Daarna brachten enkele albatrossen – wat een machtige vogels – ons een bezoekje.
Later op de namiddag, wanneer we bijna in volle zee waren, ging de bemanning ook duiken (40m diep) op zoek naar kreeften. Ook dat was een heel avontuur voor de kindjes. Zeker ook toen ze een half uurtje later terug boven kwamen met hun vangst en de kreeften machteloos over het dek aan het kruipen waren. De bemanning gaf wat biologieles aan de hand van de gevangen exemplaren.
De les werd echter bruusk onderbroken toen het er plots heftig aan toe ging op zee: iemand werd tegen de grond gekwakt, het water gulpte het dek op en iedereen probeerde ongeschonden binnen te geraken.
De kapitein loodste ons terug naar rustiger wateren en er werd nog wat gevist. Het kajakken werd helaas overgeslagen: ik was de enige die eventueel wou. Enerzijds lag dat aan de leeftijd van de medepassagiers (denk ik) anderzijds aan het feit dat het ondertussen aan het regenen was.
Het avondmaal werd laat opgediend. Ons Fien was ondertussen pompaf en ging vlot slapen tijdens het eten. Onze Lander heeft het einde van de maaltijd gehaald en ging toen slapen als een mak lammetje.
Wij bleven nog een tijdje lanterfanten en babbelen met de andere passagiers bij een tasje thee. Het was fijn internationaal gezelschap: Amerikanen, Canadezen, Britten en wij. De gesprekken waren uiteenlopend: van Trump over Brexit naar de kat van een van de koppels. Het kwam allemaal aan bod.

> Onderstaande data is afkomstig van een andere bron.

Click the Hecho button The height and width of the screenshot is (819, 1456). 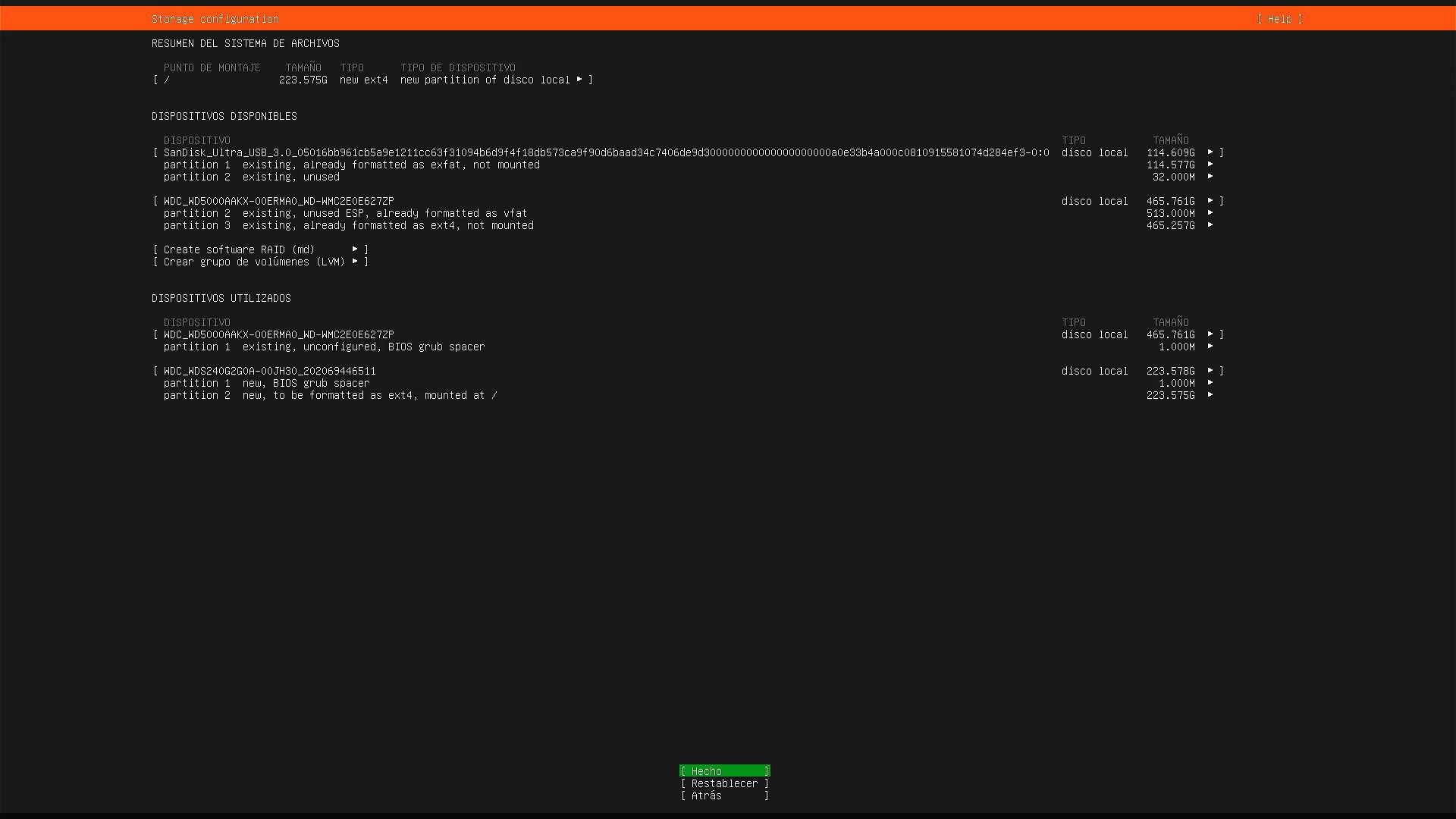point(724,771)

Plots ging iedereen slapen. Ik wou nog wat opblijven. Eigenlijk wou ik de sterrenhemel zien, maar het was snel duidelijk dat dat niet zou lukken: wolken en regen. Dan had ik graag de absolute duisternis ervaren op zo’n locatie. Om 23u ben ik ook maar naar mijn kajuit getrokken om daar de nacht gedeeltelijk slapeloos door te brengen: er raasden te veel gedachten en emoties door mijn hoofd.
Om 5u werd ik wakker van het schommelen van de boot. Om een of andere reden begon die plots heviger te schommelen en dat bleef zo. Even later stond de kapitein op en waren we alweer vertrokken. Na een decadent ontbijt met onder andere roerei met kreeft bracht de kapitein ons nog langs enkele plaatsjes om duimen vingers van af te likken. Ik kon er niet genoeg van krijgen. De lichtomstandigheden waren bijna ideaal en ook de wolken en bergtoppen werkten goed mee. Regen is misschien wel het ideale weer om Doubtful Sound te bewonderen.
Noot bij foto: Deze foto geeft een idee van de dimensies: het schip dat je ziet is een 3-master waar 70 man kan blijven slapen)
Rond 9u30 waren we opnieuw aan Deep Cove en konden we het busje in, de boot op en terug naar Manapouri. Heel moe en nog meer voldaan stapte we rond 12u terug onze vertrouwde mobilhome in. Voor ons zat de dag erop, want we waren veel te moe om nog iets te doen: iedereen had slaap nodig :-).
Eindresultaat: 713 foto’s op 1 etmaal. Daarvan vind je er hier 8. De rest mag je bij ons thuis eens komen bewonderen. Zeker de moeite, maar het toont nog niet de helft van de schoonheid. Dit is een absolute must do.